- **ИСХОДНЫЙ ТЕКСТ**
══════════════════════════════

2. Мир организован по бинарному принципу противоположных начал.

Аристотель видит причину изменения сущностей в противоположности их «начал». Начала организованы по бинарному принципу, т. е. по принципу противопоставления и противоборства, ср. предел – беспредельное, правое – левое, единственное – множественное, мужское – женское, белое – черное и др.

Мы видим, однако, что по бинарному принципу организованы многие языковые категории, т. к. в них опосредованно отражается архаичное миропонимание. Противопоставление фиксируется между категориальными значениями в рамках одной и той же категории, ср. совершенный вид – несовершенный вид; определенность – неопределенность; единственное число – множественное число и др.

3. Вещи возникают в результате соединения и разъединения.

Логика возникновения вещей, которую Аристотель объясняет как отношение «соединения» и «разъединения», вполне приемлема для объяснения образования вербальных единиц в языковой системе. Сложные словообразовательные конструкции образуются путем соединения более простых элементов – морфем, ср. каменотес, самооборона. Отдельные простые слова во многих случаях являются продуктом распада речевых единиц – предложений и словосочетаний, ср. жилой дом – дом; входная дверь – дверь, военный человек – военный. Автор «Краткой сравнительной грамматики индоевропейских языков» (1904) Карл Бругман выдвинул в отношении данной проблемы гипотезу о том, что человеческая речь первоначально осуществлялась в форме предложений, а отдельные слова – это явление более позднего развития языка, и что слова представляют собой продукт усечения предложений.

4. Языковые средства используются в определениях сути вещей. Определение – это высказывание, в котором дается знание о существовании вещей.

══════════════════════════════

- **Сохранённые записи**

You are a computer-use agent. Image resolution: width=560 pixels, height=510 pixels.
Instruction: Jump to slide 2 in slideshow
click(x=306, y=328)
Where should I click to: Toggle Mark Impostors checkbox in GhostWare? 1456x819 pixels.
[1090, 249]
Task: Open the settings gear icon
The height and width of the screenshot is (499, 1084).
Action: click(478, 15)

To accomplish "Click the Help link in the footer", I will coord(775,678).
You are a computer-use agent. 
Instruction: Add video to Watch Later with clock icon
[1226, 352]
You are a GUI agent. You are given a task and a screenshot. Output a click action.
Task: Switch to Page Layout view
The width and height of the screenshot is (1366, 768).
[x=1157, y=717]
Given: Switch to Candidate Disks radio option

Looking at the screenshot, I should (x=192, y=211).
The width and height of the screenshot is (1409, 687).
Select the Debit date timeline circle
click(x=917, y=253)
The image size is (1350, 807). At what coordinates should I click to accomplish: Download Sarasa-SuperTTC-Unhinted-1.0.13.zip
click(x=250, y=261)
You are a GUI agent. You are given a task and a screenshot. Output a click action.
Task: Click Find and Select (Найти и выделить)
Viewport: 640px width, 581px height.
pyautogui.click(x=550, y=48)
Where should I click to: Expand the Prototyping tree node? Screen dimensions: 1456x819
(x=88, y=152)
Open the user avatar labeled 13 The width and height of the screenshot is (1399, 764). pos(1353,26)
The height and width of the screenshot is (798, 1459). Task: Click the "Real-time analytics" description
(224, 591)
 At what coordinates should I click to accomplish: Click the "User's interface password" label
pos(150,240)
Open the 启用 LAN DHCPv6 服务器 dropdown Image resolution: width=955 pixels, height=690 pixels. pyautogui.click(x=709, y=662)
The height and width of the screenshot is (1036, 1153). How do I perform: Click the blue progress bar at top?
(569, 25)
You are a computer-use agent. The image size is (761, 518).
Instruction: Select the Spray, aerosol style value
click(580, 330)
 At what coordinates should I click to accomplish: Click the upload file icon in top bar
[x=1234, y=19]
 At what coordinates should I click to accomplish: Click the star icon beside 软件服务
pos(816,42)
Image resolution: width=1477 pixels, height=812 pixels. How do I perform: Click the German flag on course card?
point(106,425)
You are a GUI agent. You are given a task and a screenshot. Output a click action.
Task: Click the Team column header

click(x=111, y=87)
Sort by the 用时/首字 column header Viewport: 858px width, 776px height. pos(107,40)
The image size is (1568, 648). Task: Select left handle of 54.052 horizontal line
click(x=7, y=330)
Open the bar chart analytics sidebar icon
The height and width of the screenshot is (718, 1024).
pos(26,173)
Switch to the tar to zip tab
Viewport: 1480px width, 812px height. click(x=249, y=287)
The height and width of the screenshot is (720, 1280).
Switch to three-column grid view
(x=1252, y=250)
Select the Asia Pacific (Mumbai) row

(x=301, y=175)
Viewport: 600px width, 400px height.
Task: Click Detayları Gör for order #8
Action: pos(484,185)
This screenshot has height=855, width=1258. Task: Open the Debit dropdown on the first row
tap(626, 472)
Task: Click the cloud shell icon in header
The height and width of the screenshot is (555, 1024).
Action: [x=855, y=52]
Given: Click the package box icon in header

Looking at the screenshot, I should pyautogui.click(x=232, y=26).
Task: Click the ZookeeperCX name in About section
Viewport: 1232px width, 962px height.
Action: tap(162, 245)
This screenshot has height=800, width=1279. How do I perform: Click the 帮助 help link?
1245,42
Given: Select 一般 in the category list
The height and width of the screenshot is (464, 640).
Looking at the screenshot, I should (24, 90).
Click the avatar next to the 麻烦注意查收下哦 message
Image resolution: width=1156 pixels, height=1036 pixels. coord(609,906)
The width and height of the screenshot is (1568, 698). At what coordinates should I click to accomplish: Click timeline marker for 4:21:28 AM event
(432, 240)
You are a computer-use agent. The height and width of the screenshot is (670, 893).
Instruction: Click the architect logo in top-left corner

══════════════════════════════

- **ЗАДАНИЯ**
**a)** Кто, согласно тексту об Аристотеле и языке, написал «Краткую сравнительную грамматику индоевропейских языков»?
**b)** Перепишите без изменений фрагмент текста об Аристотеле и языке, начиная с «Мы видим, однако, что» и заканчивая «соединения и разъединения.».

- **ОТВЕТЫ**
**a)** Карл Бругман.

**b)**
Мы видим, однако, что по бинарному принципу организованы многие языковые категории, т. к. в них опосредованно отражается архаичное миропонимание. Противопоставление фиксируется между категориальными значениями в рамках одной и той же категории, ср. совершенный вид – несовершенный вид; определенность – неопределенность; единственное число – множественное число и др.

3. Вещи возникают в результате соединения и разъединения.